Problem details -
Read the data, and whenever a line holds the word "star", report that line.

Provided entries -
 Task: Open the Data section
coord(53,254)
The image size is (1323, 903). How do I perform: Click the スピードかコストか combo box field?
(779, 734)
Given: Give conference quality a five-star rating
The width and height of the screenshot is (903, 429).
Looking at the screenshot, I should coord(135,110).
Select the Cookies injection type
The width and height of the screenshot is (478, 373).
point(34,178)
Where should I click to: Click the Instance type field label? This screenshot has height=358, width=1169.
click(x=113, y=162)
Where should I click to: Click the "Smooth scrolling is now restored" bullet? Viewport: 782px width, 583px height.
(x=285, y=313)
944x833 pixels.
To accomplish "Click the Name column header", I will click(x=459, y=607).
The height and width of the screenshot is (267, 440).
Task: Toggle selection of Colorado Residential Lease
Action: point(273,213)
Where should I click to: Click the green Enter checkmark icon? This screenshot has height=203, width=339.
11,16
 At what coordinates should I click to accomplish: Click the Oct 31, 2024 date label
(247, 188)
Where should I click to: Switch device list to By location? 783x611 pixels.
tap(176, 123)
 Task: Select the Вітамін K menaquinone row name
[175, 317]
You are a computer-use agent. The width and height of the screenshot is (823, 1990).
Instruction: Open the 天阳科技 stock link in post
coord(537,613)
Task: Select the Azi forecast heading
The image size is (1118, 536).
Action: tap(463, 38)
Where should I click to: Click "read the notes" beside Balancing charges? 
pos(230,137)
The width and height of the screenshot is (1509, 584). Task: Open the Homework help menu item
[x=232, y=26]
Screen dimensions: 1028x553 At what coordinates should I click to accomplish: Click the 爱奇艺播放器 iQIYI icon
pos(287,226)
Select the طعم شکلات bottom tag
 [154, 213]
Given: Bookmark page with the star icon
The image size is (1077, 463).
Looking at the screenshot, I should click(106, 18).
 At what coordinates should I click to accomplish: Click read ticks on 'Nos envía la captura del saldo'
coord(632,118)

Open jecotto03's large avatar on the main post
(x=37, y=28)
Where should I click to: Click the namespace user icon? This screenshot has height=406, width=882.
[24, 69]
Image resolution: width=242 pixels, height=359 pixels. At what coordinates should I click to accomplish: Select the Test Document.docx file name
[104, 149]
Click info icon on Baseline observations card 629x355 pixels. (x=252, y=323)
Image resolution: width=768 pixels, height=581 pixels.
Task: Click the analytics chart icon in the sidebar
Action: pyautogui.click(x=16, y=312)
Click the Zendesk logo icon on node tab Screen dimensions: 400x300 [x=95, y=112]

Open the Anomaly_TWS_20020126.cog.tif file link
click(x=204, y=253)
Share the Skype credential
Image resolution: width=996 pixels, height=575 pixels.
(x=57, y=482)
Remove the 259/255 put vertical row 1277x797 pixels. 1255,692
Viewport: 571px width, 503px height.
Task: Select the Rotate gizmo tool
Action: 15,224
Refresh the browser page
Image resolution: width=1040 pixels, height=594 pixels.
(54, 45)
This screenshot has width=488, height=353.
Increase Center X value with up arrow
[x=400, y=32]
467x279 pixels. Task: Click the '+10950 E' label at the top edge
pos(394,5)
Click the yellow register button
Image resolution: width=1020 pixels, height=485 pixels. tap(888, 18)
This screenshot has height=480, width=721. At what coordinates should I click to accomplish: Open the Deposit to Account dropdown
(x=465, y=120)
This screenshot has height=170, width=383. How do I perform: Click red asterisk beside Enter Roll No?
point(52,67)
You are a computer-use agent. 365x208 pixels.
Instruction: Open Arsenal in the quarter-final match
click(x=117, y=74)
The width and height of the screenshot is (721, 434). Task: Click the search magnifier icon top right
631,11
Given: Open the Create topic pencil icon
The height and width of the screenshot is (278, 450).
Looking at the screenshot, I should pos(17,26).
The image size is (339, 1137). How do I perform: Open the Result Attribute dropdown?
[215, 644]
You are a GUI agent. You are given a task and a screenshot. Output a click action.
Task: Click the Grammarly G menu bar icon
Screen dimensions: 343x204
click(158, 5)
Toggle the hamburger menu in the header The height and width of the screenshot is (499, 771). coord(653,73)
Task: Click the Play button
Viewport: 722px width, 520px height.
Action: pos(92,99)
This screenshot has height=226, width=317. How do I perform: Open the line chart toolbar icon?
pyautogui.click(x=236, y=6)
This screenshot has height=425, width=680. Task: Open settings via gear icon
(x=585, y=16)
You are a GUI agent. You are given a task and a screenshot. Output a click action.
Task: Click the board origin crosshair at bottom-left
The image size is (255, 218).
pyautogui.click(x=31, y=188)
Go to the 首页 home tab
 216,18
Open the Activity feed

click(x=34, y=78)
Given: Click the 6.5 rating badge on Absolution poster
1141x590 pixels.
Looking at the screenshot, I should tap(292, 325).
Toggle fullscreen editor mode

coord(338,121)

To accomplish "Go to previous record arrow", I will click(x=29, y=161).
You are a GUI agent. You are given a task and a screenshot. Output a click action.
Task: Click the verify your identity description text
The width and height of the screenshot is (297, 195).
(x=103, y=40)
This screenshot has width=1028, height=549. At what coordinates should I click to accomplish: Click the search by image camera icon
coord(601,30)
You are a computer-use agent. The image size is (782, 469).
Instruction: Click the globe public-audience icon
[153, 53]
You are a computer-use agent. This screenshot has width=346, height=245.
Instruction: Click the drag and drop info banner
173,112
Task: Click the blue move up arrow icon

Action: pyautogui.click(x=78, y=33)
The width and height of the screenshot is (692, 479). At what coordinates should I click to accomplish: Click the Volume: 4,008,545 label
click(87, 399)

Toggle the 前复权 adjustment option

Answer to this exercise -
Given: Give conference quality a five-star rating
Given: Bookmark page with the star icon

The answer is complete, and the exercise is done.